Because of well-known reasons, by 1989 countries in the former Soviet Bloc in Eastern Europe had acquired a grim image in the West. The former Communist nations in the so-called ‘Eastern Europe’ were imagined as backward, grey, poor, uneducated – somewhat inferior to the West. It may have been the work of an efficient Cold War propaganda and probably unjust, but the thing is that all of these countries had an awful image in the West when the Berlin wall fell.

For this reason, since 1989, almost every country in Central and Eastern Europe has engaged in nation branding initiatives of varying scope and sophistication.

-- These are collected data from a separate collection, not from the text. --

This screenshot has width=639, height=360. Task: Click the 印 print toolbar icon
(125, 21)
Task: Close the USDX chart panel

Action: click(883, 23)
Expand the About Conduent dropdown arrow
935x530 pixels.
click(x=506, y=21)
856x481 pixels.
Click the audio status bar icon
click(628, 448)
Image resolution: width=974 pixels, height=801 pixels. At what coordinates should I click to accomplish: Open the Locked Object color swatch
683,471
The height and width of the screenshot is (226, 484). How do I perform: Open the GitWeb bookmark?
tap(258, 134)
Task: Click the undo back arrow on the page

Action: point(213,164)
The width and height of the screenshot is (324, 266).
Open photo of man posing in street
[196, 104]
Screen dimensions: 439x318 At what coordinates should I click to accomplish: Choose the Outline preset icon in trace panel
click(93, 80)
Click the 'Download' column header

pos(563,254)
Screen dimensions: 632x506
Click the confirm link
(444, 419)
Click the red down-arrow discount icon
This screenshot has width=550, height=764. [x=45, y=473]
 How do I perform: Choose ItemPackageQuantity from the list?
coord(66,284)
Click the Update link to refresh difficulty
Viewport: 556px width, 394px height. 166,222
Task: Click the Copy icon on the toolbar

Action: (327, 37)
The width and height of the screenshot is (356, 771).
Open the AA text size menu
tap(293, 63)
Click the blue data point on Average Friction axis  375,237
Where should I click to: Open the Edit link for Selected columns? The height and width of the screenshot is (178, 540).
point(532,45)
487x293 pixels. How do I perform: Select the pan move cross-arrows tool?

Some of them, including the Czech Republic, Poland and Hungary (and later Slovenia), introduced themselves now as ‘Central European’ – thus dropping the pejorative ‘Eastern European’ label. Other countries in the East located on the Baltic (Estonia, Latvia, Lithuania) and on the Balkans (Croatia, Serbia, Bosnia, FYROM, Albania, Bulgaria and Romania) could not claim ‘Central European’ and sought alternatives; for instance Latvia and Lithuania claimed ‘Baltic’, Croatia claimed ‘Mediterranean’ while Estonia went as far as claiming being ‘Nordic’ and even ‘Scandinavian’.

In any case, all of them tried to re-position themselves on the mental map of Westerners and most of these countries set up offices in charge of ‘lifting’ their national image.

The Hungarian government was among the first to set up an organisation to manage Hungary’s reputation abroad. The Country Image Centre’s aim was ‘to develop a concept for the new image of the country and to build this new image both inside and outside the country’.

The Latvian Institute was established in 1998 by the government ‘to help the globalised world community better understand Latvia today by providing essential and useful information on all aspects of Latvia’s history, culture and society’.

The Institute of Polish Brand started a programme in 2004 to build the national brand of Poland (which was stopped after branding expert Wally Olins considered working with the Kazcinsky brothers as ‘unworking’), although the Ministry of Foreign Affairs initiated several programmes in the early years of 2000.

Others took on major global PR firms to work on their international image. Belarus, dubbed the “last dictatorship in Europe”, for a while retained London-based Bell Pottinger to aid its international image. Ketchum runs the Kremlin’s PR machine.